How to Bring Drug Prices Back to Earth

Outrage was nearly universal in August when pharmaceutical giant Mylan hiked the price of its EpiPen to more than $600—four times its cost only a decade ago. Among the company’s few defenders was Martin Shkreli, reviled as the Pharma Bro, who came under fire for raising the price of Daraprim, an old antiparasitic drug, no less than 1000 percent.

With a presidential election on the near horizon, candidates are exploring what to do about the high cost of prescription medications. For six consecutive years, drug prices have seen double-digit increases. As the candidates ponder solutions, economist Bhaven Sampat, associate professor of Health Policy and Management, shares his thoughts on how various policies provide help at a reasonable price.

When it comes to prescription drug policy, Republican candidate Donald Trump favors removing a wall, allowing people to access cheaper medicines from Canada. According to Sampat, the idea is traditionally the bailiwick of the left, not the GOP. Indeed, Hillary Clinton supports the policy too. The candidates also agree that the government needs to do more to negotiate drug prices—although any real change would likely only take place if the Democrats regain Congress. Negotiation under Medicare Part D has been banned since the benefit became available in 2006, and it would take new legislation to change the policy.

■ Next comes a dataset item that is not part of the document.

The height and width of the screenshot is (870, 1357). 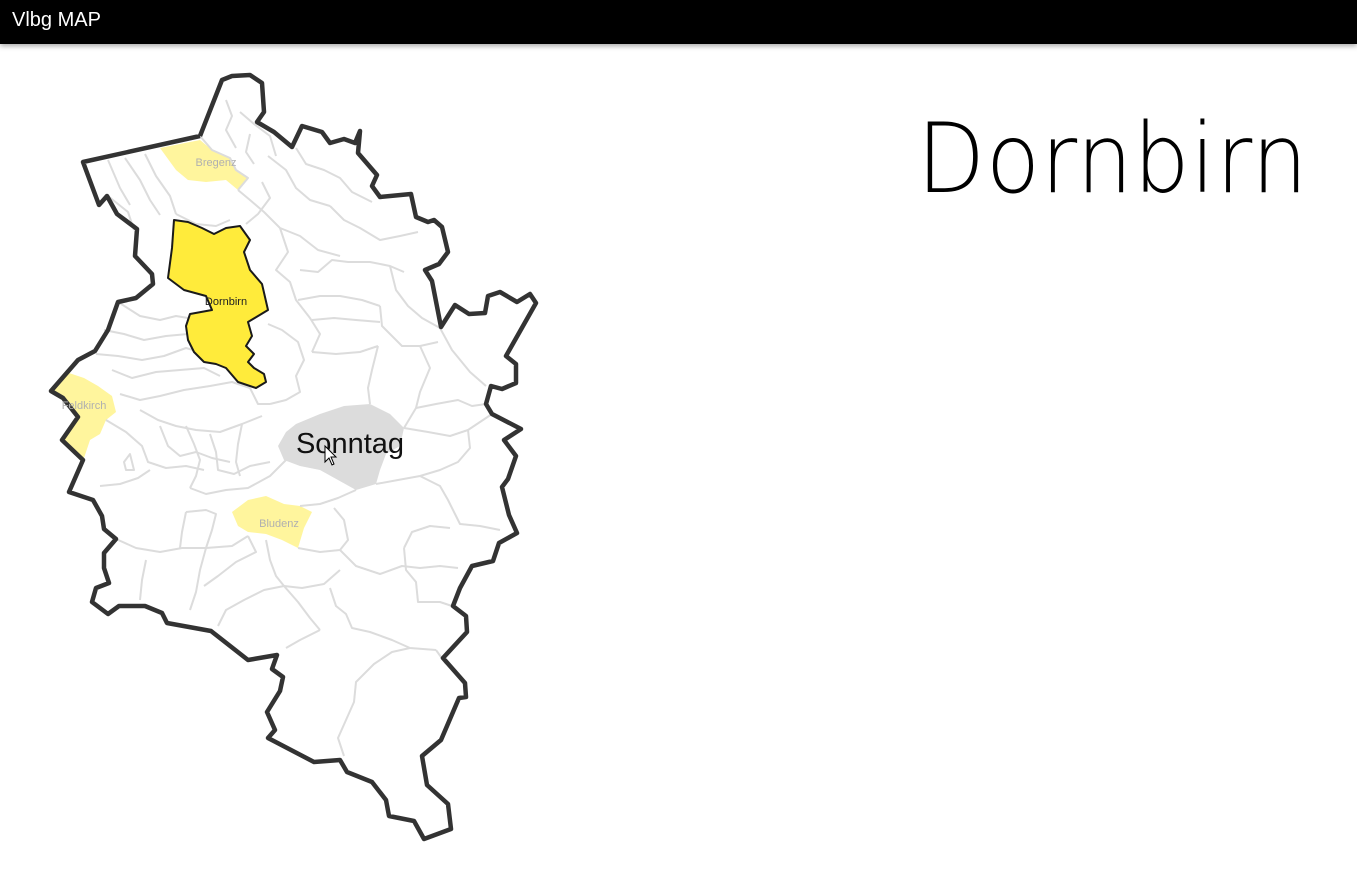 What do you see at coordinates (216, 163) in the screenshot?
I see `bregenz-label: Bregenz` at bounding box center [216, 163].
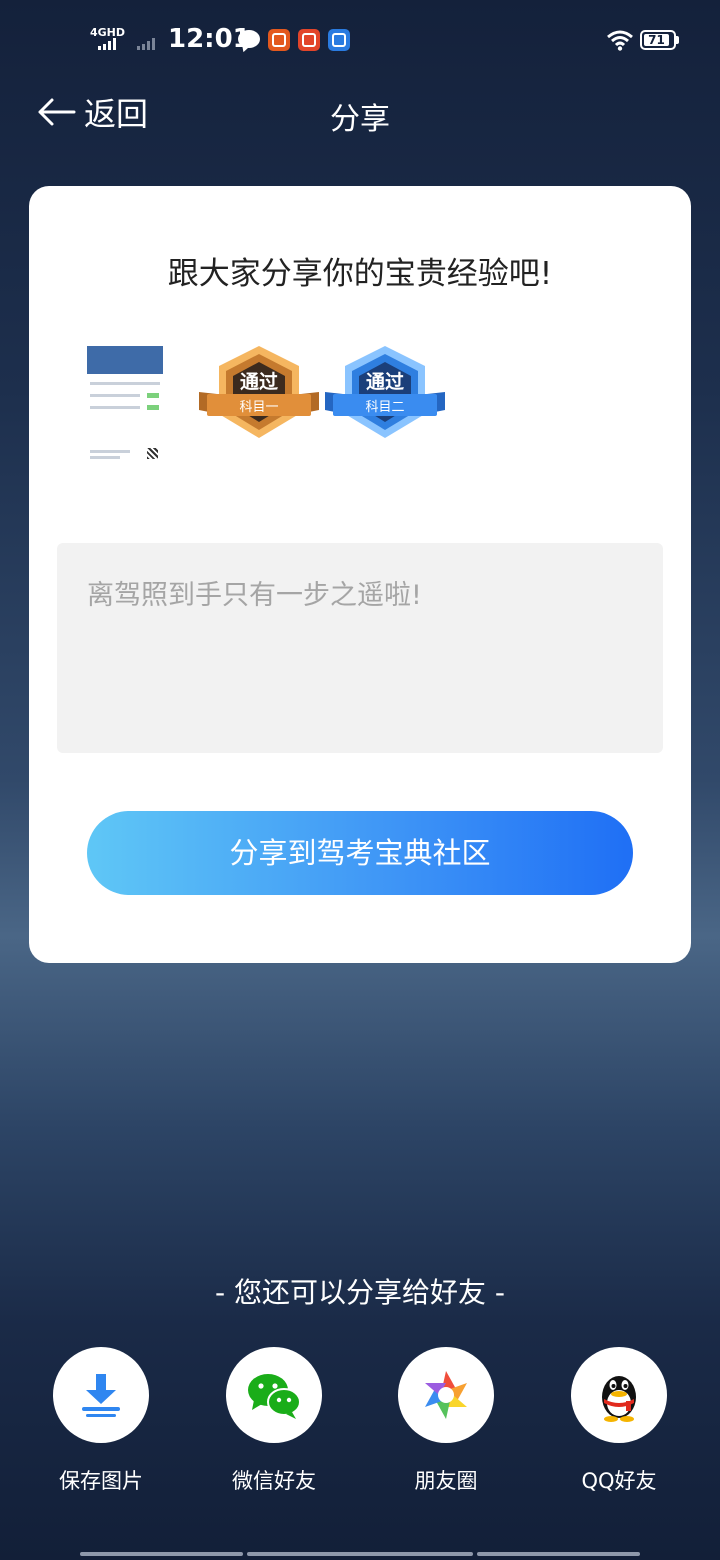  I want to click on share-item-label: 朋友圈, so click(446, 1481).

He agrees that negotiation “is the surest way to lower drug prices.”

But another Clinton proposal to create an expert taskforce to decide whether the price of a drug is fair leaves Sampat skeptical. In 2011, Sampat convened 20 policy experts to experiment whether they could agree on what “affordability” meant in the context of the Affordable Care Act. Short answer: they couldn’t. He thinks the same would happen with drug pricing. “I have no idea how you’d implement the reasonableness standard. I don’t think one could implement this in a way that was transparent, didn’t have severe unintended consequences, and wasn’t subject to lobbying.”

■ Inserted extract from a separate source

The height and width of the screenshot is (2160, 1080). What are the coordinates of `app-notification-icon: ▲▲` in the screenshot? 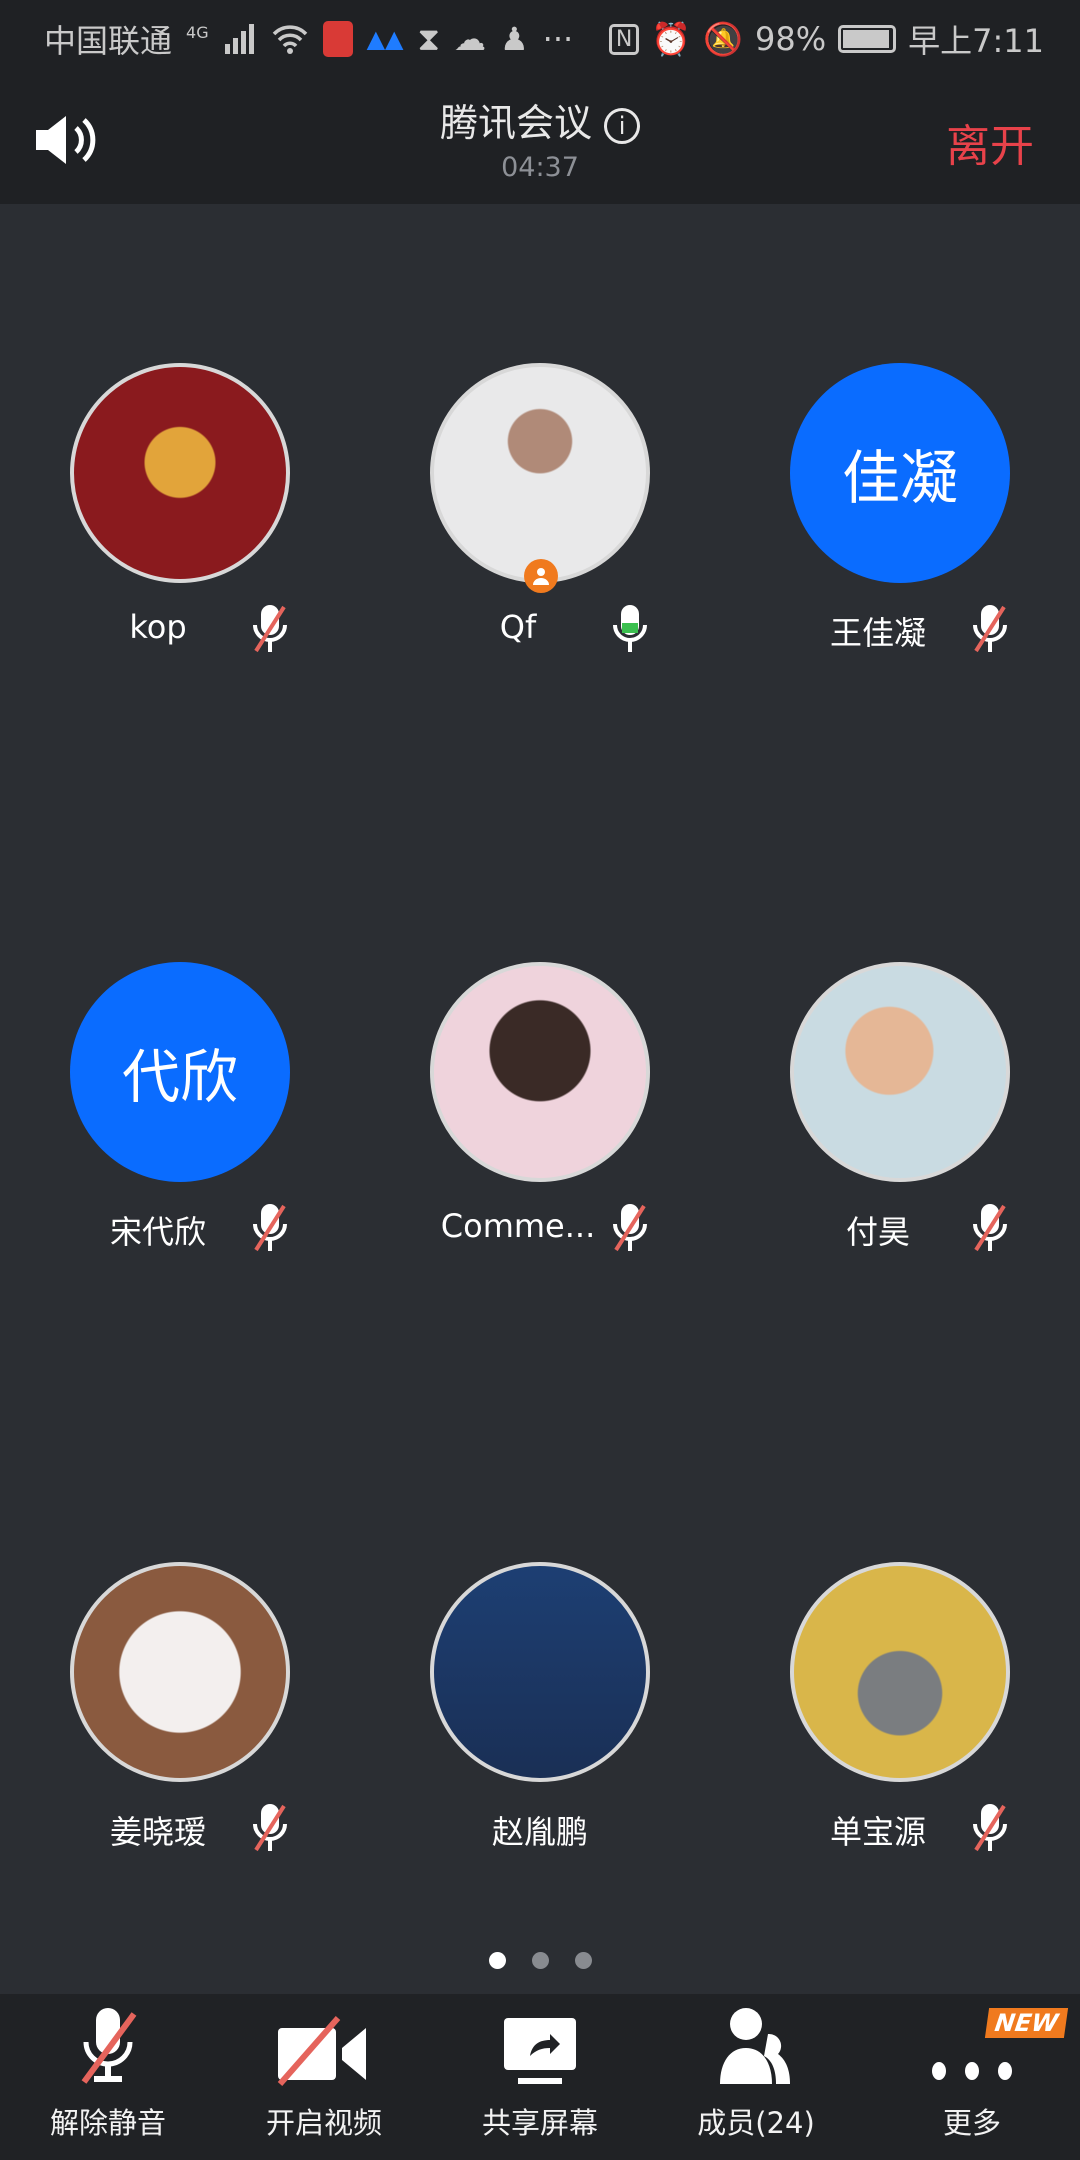 It's located at (385, 39).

In addition to more negotiation, the other main way to reduce drug prices is through more competition, says Sampat. The Hatch-Waxman Act of 1984, which created the modern generics industry, has helped make drugs affordable for millions of Americans. “Generic competition is the big win over the past 30 years.” The recent generic price hikes—exceptions to the rule—are due to limited competition for certain generics: for different reasons, both EpiPen and Daraprim enjoy effective monopolies.

To promote generics, Clinton supports better funding for the Food and Drug Administration’s Office of Generic Drugs so they can catch up on a multi-year backlog on drug approvals. “This policy, and re-importation for generic drugs on shortage,” he says, “seem like a step in the right direction.”

Clinton also pledges to prohibit “pay for delay” arrangements where branded drug companies pay generics who challenge their patents to drop the suits. The prohibitions, Sampat says, would be a positive step. His previous research (influential in a 2013 Supreme Court case, FTC vs. Actavis) suggests that these settlements are typically on “low-quality” secondary patents that would be overturned if the cases were not settled. While the law generally likes settlements, with pay-for-delay consumers are denied the benefit of early generic entry.

R&D Costs (and Who Pays Them)

It’s practically a cliché: When challenged about high drug prices, pharmaceutical companies say the drugs wouldn’t be possible without massive investments in research and development. Back in July, President Obama authored an article in JAMA—a first for a sitting present—in support of greater disclosure, and added just such a proposal in the 2017 budget he sent to Congress. But so far, reliable numbers on how much drug companies pay to come up with a new drug are elusive.

There are real doubts about current estimates that a drug costs more than $2 billion to develop, in part because the figures are based on proprietary data provided to industry-funded academics. While Sampat shares these doubts he is uncertain that transparency will do much. “Whether $800 million or $2 billion misses the point,” he says. “It’s a big number: there’s no doubt that it’s costly to come up with a new drug that helps people and doesn’t kill them.” Despite what drug companies and their critics suggest, he is skeptical that drug prices have much to do with R&D. “They will charge whatever the market will bear,” he says. “If R&D is zero or 2 billion, if they can charge $600 a pill, they will.”

One common critique of drug companies is that much of their development costs is supported by the National Institutes of Health (NIH). But Sampat’s research demonstrated that the public sector was directly responsible for only one in five important drugs approved between 1988 and 2005. While there appears to be a much larger public sector role through avenues like basic research and training students, he says it would be a mistake to say we don’t need private innovation incentives since the public sector does it all. He is uncertain about how another Clinton proposal—to “rebate” the public sector for its input—could be operationalized, since it is so difficult to trace intellectual influence.

For Sampat, the bottom line for pharmaceutical policy in the U.S. is a tradeoff between innovation and access at a reasonable cost. “On the left, including many in public health, there are a lot of people who want to run away from that essential tradeoff—by assuming that R&D is cheap, or the government does most of the work. Economists are more comfortable with the idea that we can’t have it all.”